◆ **What the task requires**
Taking the line with "Select the Continuation indent value field" as the first and the last line of the listing as the final one, please copy exactly those lines and no others, without pictures.

◆ **Data for review**
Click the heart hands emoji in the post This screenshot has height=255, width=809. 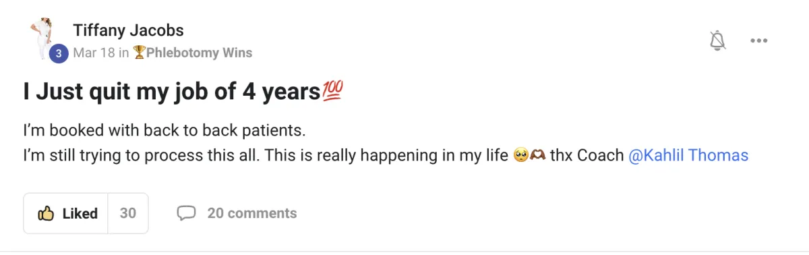[x=537, y=156]
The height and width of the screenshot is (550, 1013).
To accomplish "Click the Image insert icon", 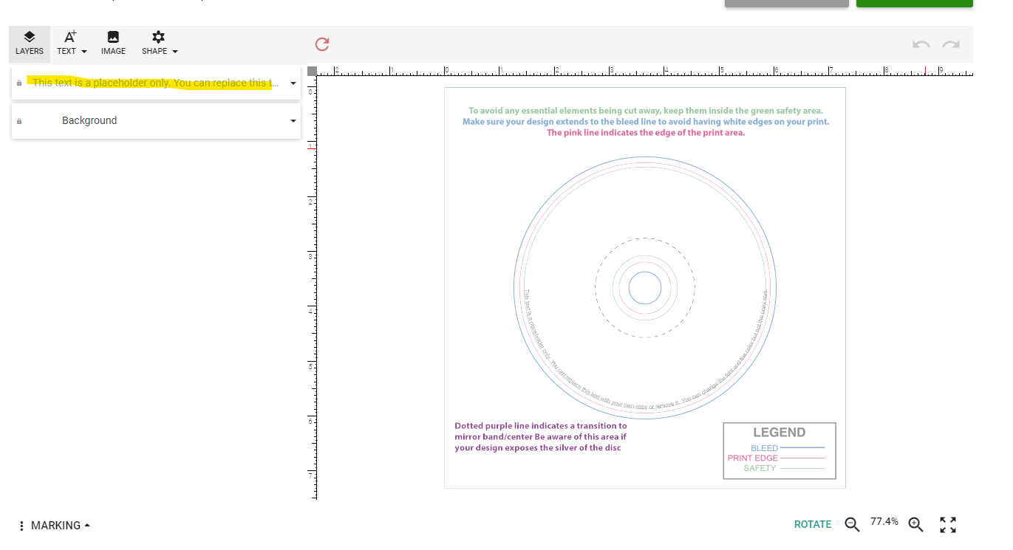I will click(113, 37).
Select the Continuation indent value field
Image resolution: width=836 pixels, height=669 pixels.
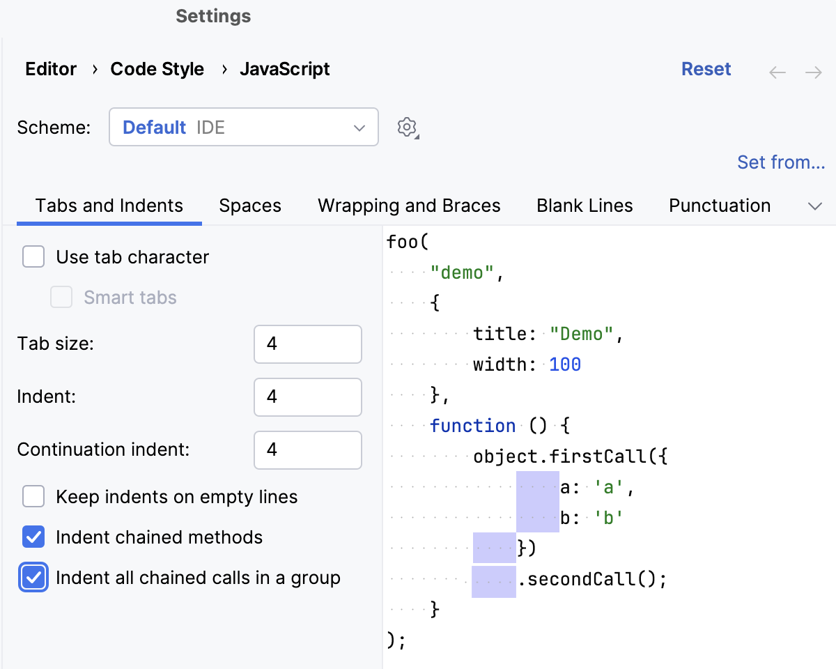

◆ **Exercise solution**
Select the Continuation indent value field
Image resolution: width=836 pixels, height=669 pixels.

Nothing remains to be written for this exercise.